# WHAT IS BEING ASKED:
Copy out the lines of data from the one containing "Task: Open the 38d timestamp link" through the one containing "Looking at the screenshot, I should click(168, 197).", inclusive, with no changes.

* begin MATERIAL FOR THIS TASK *

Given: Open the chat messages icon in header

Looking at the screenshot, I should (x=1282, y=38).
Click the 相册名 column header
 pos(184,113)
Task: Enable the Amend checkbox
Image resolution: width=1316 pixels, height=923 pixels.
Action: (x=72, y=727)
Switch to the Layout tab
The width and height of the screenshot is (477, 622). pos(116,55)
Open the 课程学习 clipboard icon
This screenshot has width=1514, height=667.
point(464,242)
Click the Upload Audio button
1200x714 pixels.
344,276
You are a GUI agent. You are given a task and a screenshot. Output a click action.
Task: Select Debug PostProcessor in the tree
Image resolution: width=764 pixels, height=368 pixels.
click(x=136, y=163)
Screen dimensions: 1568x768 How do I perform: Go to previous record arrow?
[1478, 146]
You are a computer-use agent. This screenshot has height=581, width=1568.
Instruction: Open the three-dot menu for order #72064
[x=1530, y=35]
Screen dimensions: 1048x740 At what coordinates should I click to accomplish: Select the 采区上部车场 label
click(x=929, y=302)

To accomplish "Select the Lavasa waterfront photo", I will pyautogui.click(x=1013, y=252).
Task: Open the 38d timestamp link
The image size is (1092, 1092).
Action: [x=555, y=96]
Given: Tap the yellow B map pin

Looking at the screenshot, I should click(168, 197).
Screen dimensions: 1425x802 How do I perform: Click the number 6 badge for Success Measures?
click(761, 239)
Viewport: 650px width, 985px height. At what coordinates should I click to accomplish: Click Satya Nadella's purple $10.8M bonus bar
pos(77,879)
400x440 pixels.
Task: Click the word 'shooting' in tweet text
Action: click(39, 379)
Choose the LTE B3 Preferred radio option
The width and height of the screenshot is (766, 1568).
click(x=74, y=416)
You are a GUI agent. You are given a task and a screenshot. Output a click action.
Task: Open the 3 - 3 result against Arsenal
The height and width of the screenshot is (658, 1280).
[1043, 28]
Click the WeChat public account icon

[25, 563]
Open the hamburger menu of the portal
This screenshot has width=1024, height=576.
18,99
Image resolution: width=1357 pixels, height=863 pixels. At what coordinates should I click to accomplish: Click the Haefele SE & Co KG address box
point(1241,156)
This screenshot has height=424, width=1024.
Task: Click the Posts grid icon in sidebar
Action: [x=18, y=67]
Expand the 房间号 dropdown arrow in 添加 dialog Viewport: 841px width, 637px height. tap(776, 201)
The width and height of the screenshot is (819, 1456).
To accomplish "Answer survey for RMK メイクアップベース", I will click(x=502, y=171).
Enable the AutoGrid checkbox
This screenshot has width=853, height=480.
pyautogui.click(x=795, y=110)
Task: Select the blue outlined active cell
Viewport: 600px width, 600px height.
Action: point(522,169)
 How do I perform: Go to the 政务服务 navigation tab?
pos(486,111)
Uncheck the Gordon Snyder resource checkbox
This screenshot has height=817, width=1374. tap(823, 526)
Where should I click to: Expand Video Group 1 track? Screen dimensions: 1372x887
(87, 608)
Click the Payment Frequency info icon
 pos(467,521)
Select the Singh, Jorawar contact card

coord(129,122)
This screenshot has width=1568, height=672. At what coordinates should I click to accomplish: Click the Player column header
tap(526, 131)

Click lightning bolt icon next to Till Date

* end MATERIAL FOR THIS TASK *

# SOLUTION:
Task: Open the 38d timestamp link
The image size is (1092, 1092).
Action: [x=555, y=96]
Given: Tap the yellow B map pin

Looking at the screenshot, I should click(168, 197).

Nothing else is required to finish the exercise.